# [What is expected]
Every line of the data below is to be given again as it appears, with the images removed.

+++

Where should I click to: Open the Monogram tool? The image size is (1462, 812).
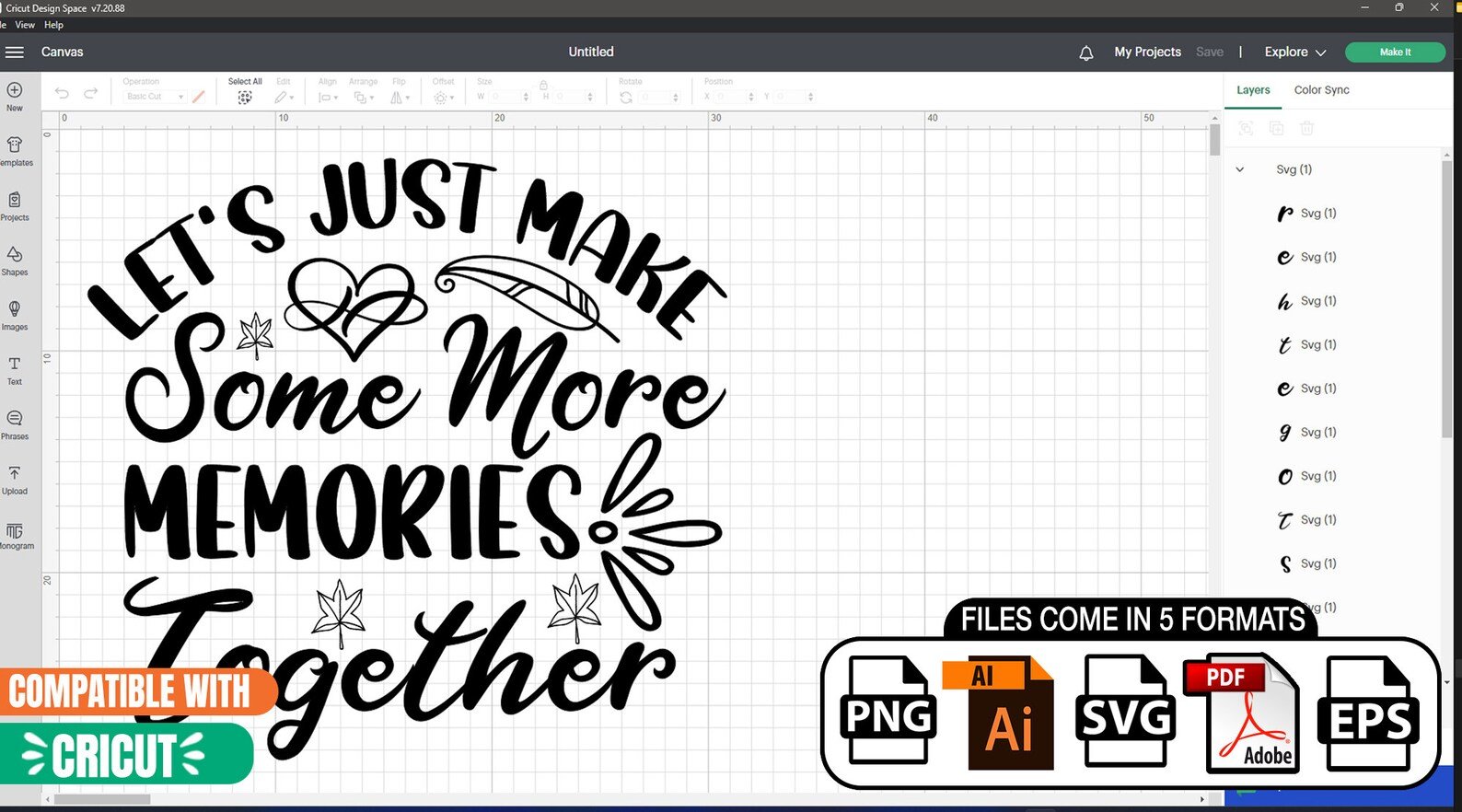(15, 535)
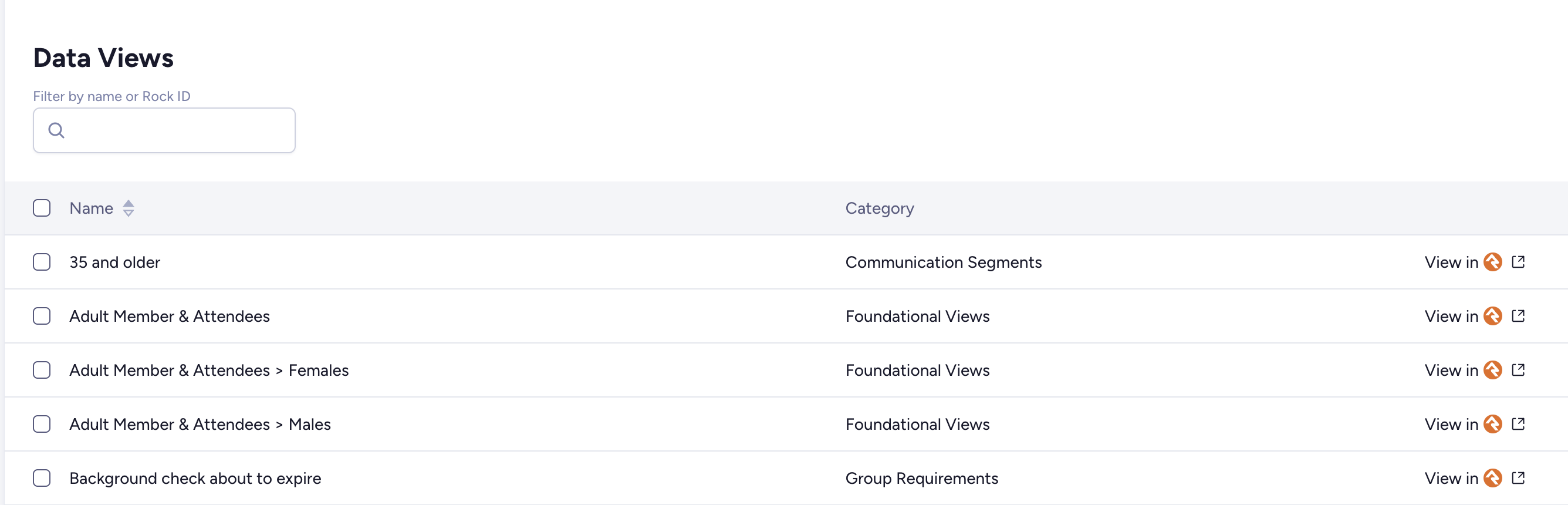Open external link icon for Females row
1568x505 pixels.
click(1518, 370)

+++

# [Answer space]
Where should I click to: Open the Monogram tool? The image size is (1462, 812).
(15, 535)
Open external link icon for Females row
1568x505 pixels.
click(1518, 370)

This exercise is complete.